Most specialty tools, like those required to drive certain blind fasteners, cold work holes and reamers are often provided by the company although most of the better guys have collected some air tools, and alignment or precision measuring tools of their own, even if they often can't use them from an accountability standpoint.

If you want to pay $230 for a cheap imitation of a Pelican case then go right ahead.


----------



## PissedOffCil (Oct 18, 2007)

Monkey, although my day job is a video game programmer you go a long way to think I've never wrenched a bike. I assemble all my bikes myself, do all my maintenance myself and have my fair share of Park Tools, almost all of them to be honest.

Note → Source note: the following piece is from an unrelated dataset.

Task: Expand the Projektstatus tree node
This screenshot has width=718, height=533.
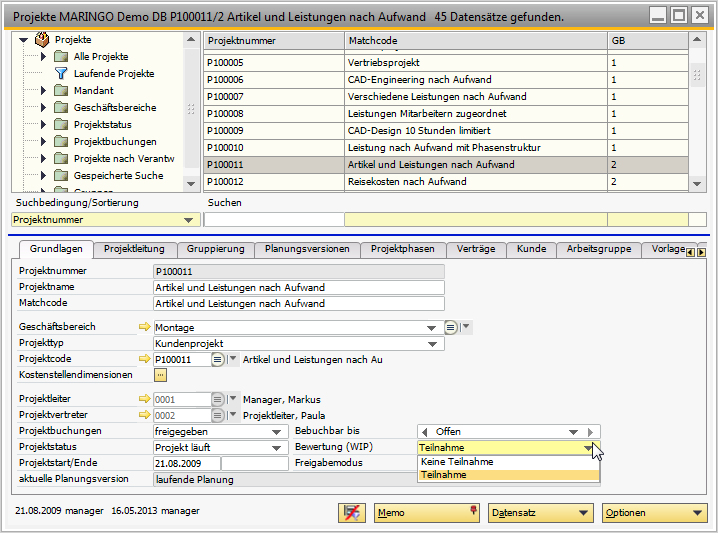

I've been cycling for five years and wrenching for the same time and although it might not be a lot of experience this debate has nothing to do with experience but with how overpriced some Park tools and equipment are.

300$ for a stand base??? WTF? http://www.chainreactioncycles.com/Models.aspx?ModelID=37277
40$ for a small parts holder (box)? http://www.chainreactioncycles.com/Models.aspx?ModelID=27041
180$ for a torque wrench? http://www.chainreactioncycles.com/Models.aspx?ModelID=37252
70$ for a crown race setting tool? http://www.chainreactioncycles.com/Models.aspx?ModelID=27040
160$ for 2 wheels and a base (hand truck kit)? http://www.chainreactioncycles.com/Models.aspx?ModelID=17709
etc. etc. etc.

I do own some of those tools because I like to have the right tool for the job and prefer to pay rather than do homemade tools and sometimes I just have time to look around for other offerings. I'm not debating Park Tool quality although I think some of their tools are crap (I-Beam 3 minitool) or are useless (rotor truing tool).

250$ for a headset press? http://www.chainreactioncycles.com/Models.aspx?ModelID=17482
90$ for a seat tube clamp? http://www.chainreactioncycles.com/Models.aspx?ModelID=17707
120$ for chain tool pliers? http://www.chainreactioncycles.com/Models.aspx?ModelID=13232

As for my example not being a tool... Huh I wonder what reaming and facing TOOLS are if they aren't TOOLS. Yes Lifu has those offerings at half the price of Park... Can't talk about quality, no frame prep in sight...

190$ for a portable work bench? http://www.chainreactioncycles.com/Models.aspx?ModelID=17708
55$ for a locknut wrench? http://www.chainreactioncycles.com/Models.aspx?ModelID=38426
375$ for a truing stand? http://www.chainreactioncycles.com/Models.aspx?ModelID=5788

Enough said! And I repeat, I own some of these tools...


----------



## bad mechanic (Jun 21, 2006)

I no longer work in a shop, but have continued working on my bikes, and those of my friends, so I've seen both sides in this debate. It's totally different market segments with different requirements. 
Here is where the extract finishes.